The experiment was working. The donor’s blue eyeballs that replaced Pa’s gray ones helped him see without his reading glasses. With his new tongue, he spoke softer, kinder. And he never cursed. After the ear exchange, Pa listened closer to everything we’d say. Who cared if his ears were smaller? He never ignored us or forgot the important things. That’s all that mattered.
That, and the money.
Pa had always loved Ma’s cooking. I’d taken over kitchen duties, and in time, as Pa started changing, I started wanting to use her recipes. Maybe because it made him smile, and I’d forgotten what he looked like when he was happy.
Now that we had a steady income, I didn’t lack for fresh ingredients. Once Clover and I were of driving age, we took the truck to town and did the shopping.
Pa rarely left the house. He was too self-conscious about the scars. There was no reason for him to leave anyway. We’d fixed up the house real pretty and had a proper stove. We’d even bought Oakley a swing set and fort for playing Cowboys and Indians.

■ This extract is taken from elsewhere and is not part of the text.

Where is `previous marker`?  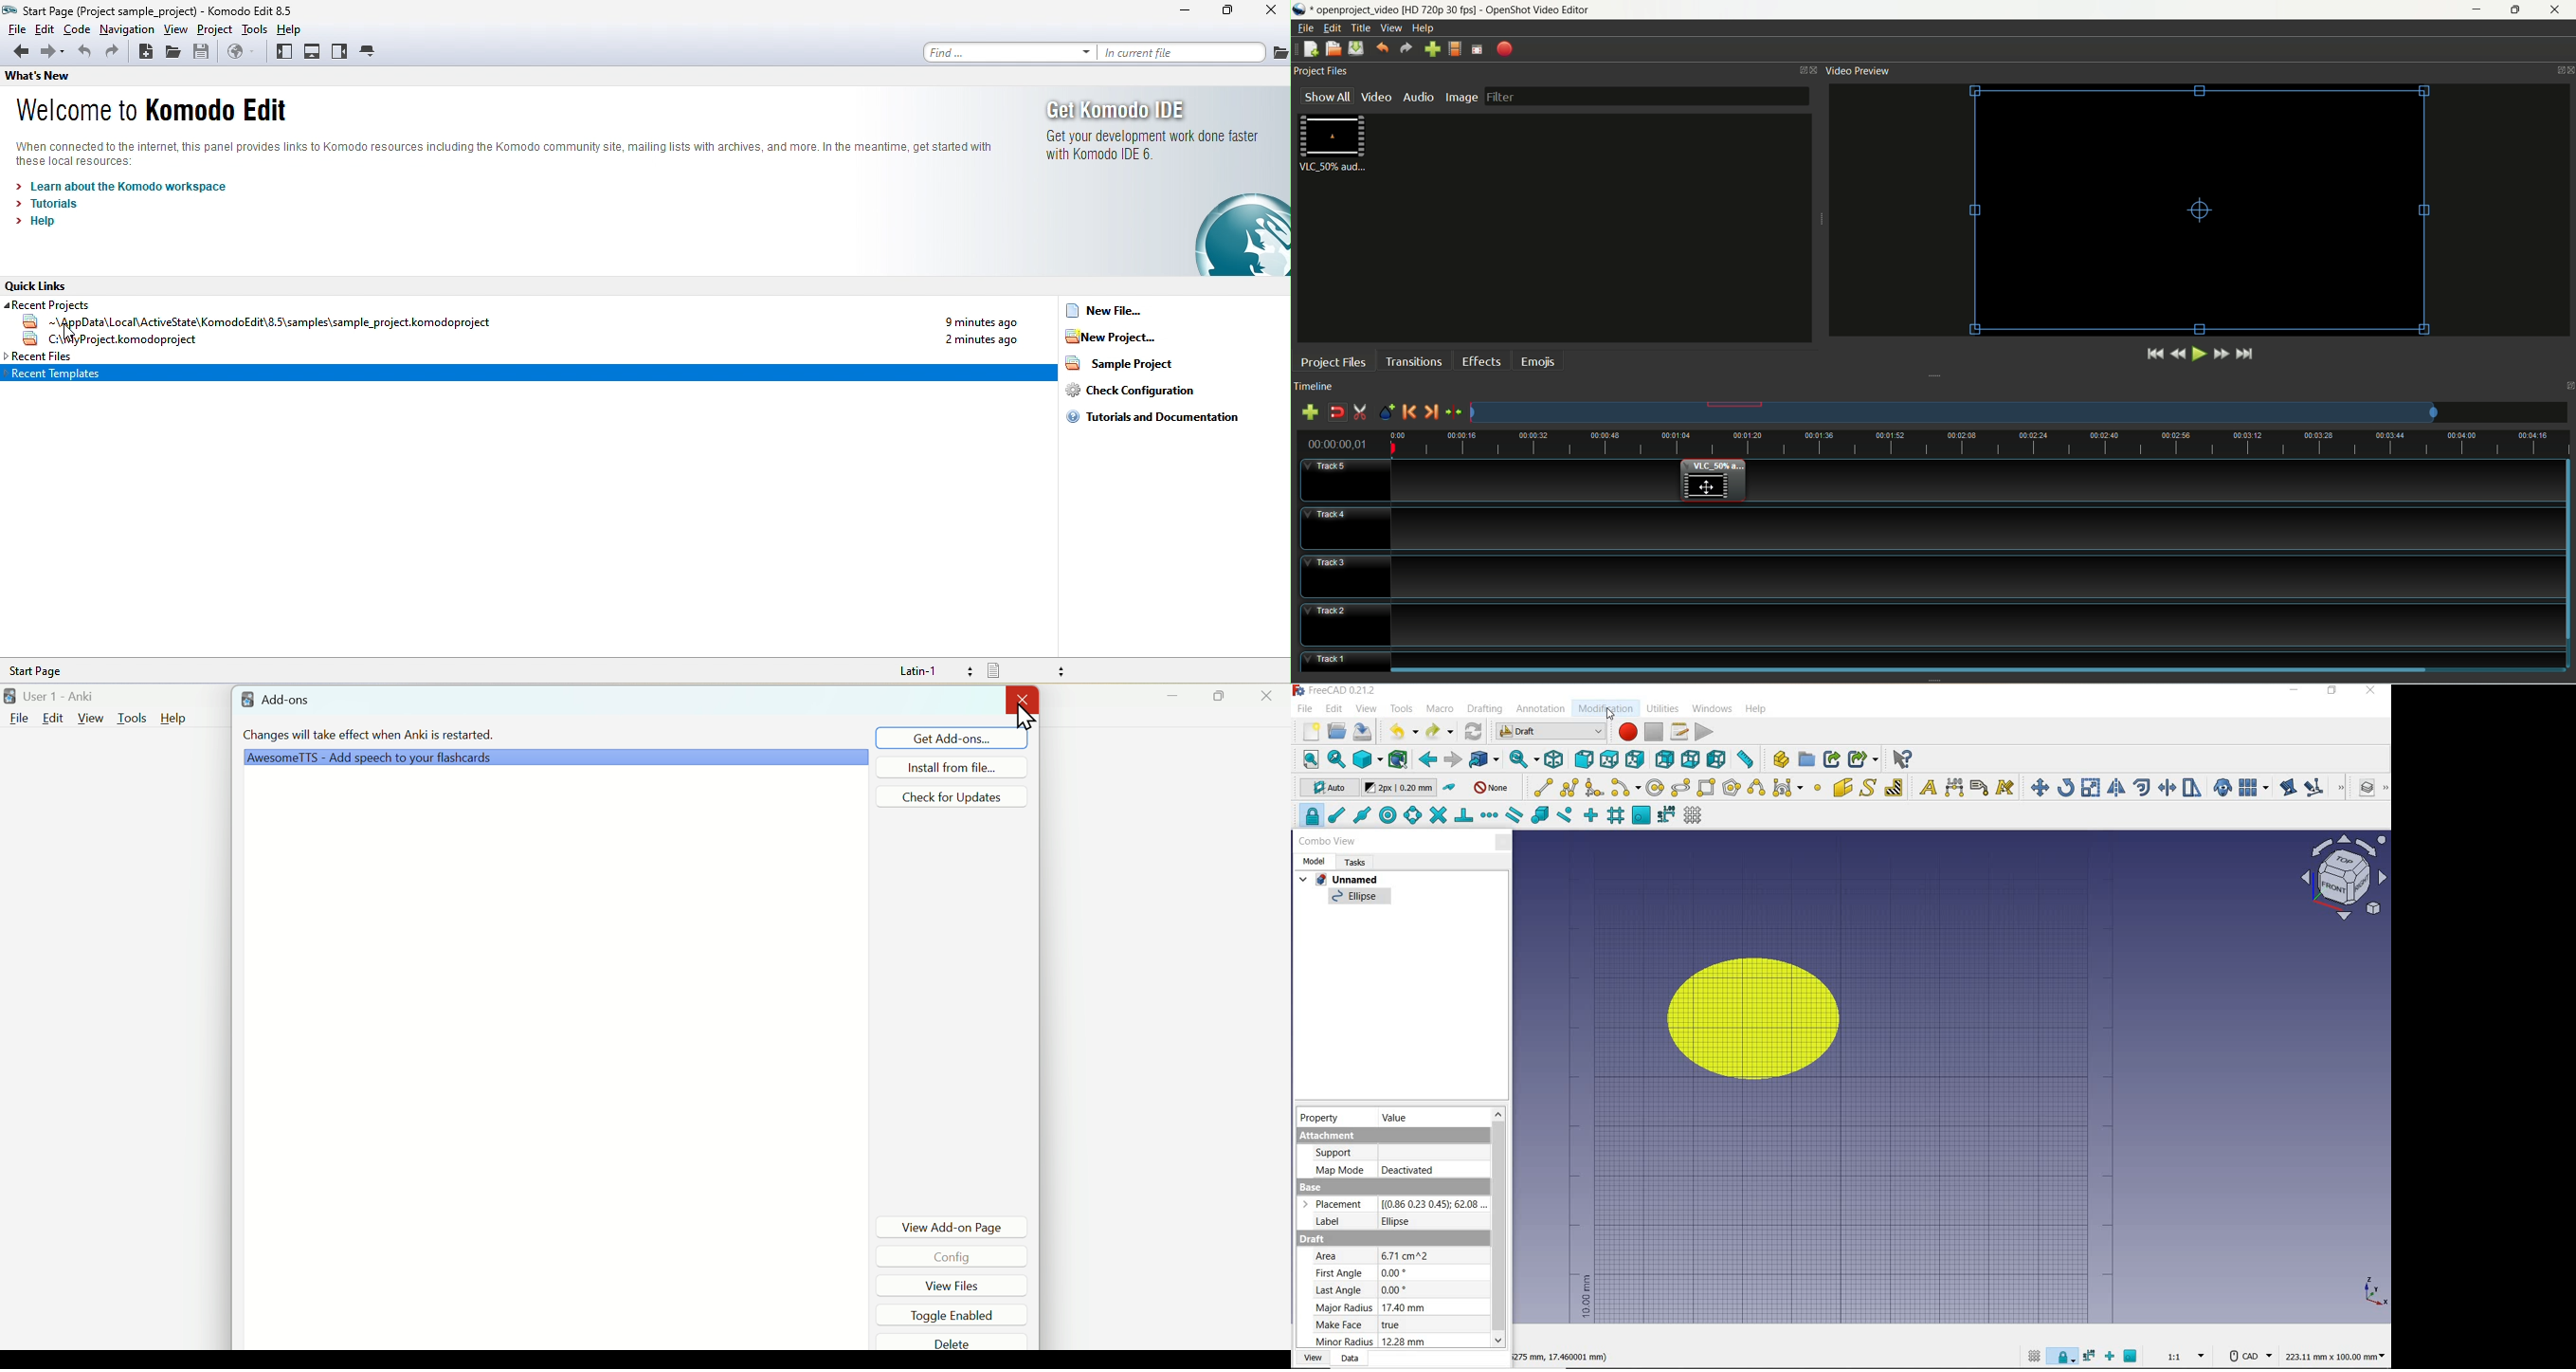
previous marker is located at coordinates (1410, 413).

Over time I started to notice that, quiet as he was, The Collector had a kind heart. He always stopped to play with Oakley in his fort when he came by. He also gave us gifts. Not the kinds that were expensive, but the kinds that meant something. He gave Oakley a real set of binoculars and showed him how to use them to scope out giant hawks from the roof of his fort. He gave Clover new eyeteeth on a dental fixture connected to a retainer. And me? I got an endless supply of cherry licorice. Any time I ran out, he’d bring more.

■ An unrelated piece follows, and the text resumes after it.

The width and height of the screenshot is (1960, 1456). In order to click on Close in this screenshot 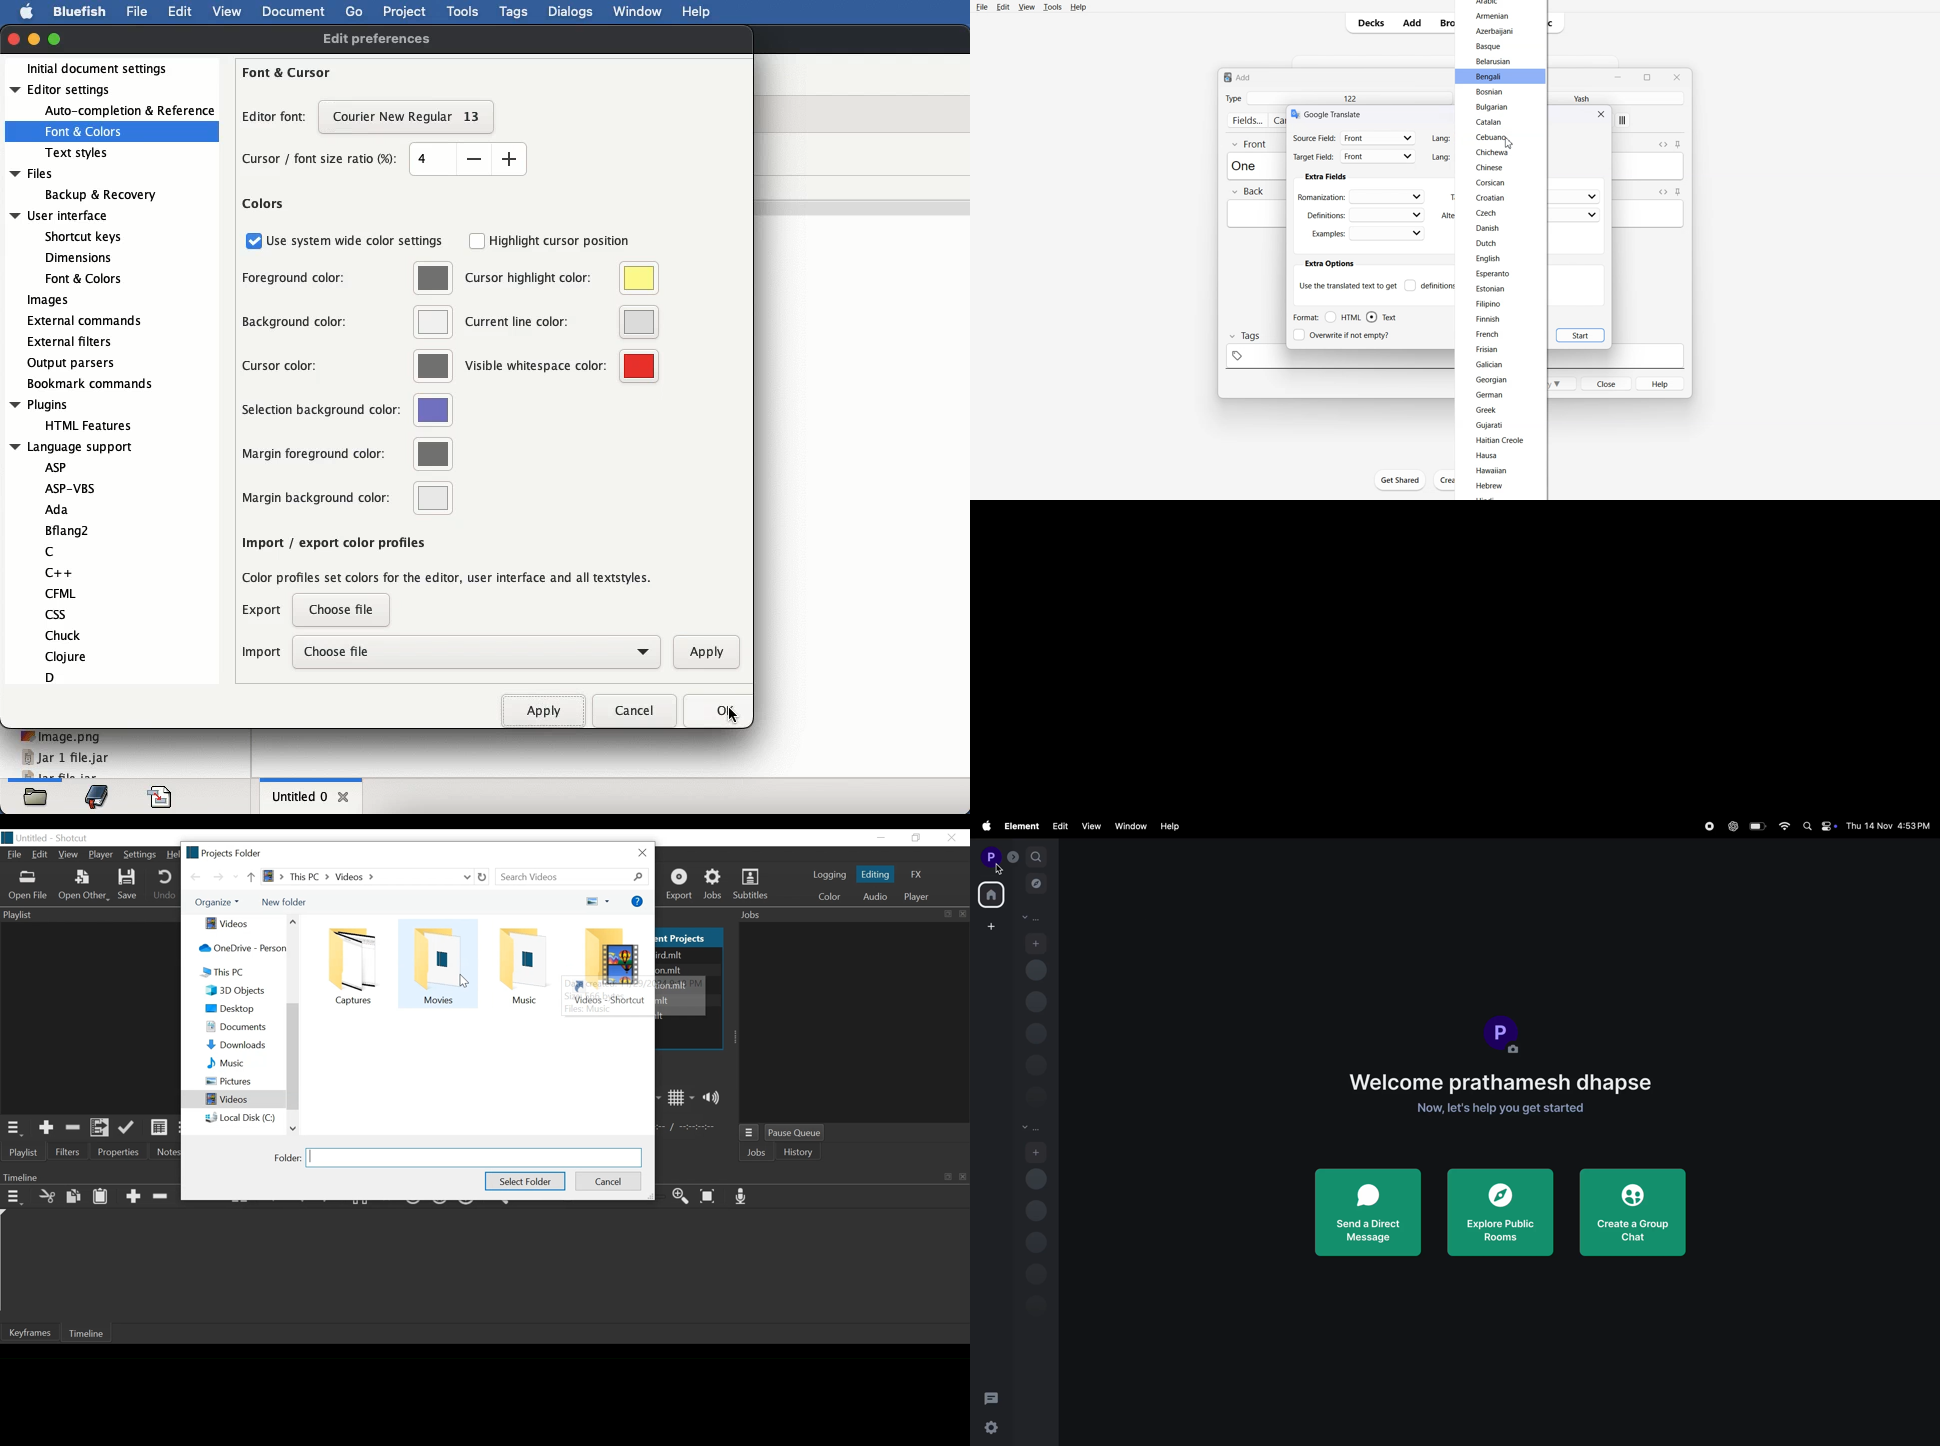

I started to make a habit of baking fresh gingerbread men on the days he was expected, because I’d grown fond of how his dark eyes shone bright each time I wrapped some up careful and insisted he take them home. I found myself talking to him a lot, even though he never talked back. Until finally, one day, he pulled out a memo pad and pen from his jacket, and began to respond through notes written awkwardly with his clawed mitten. It was almost like hearing his voice, reading that messy script.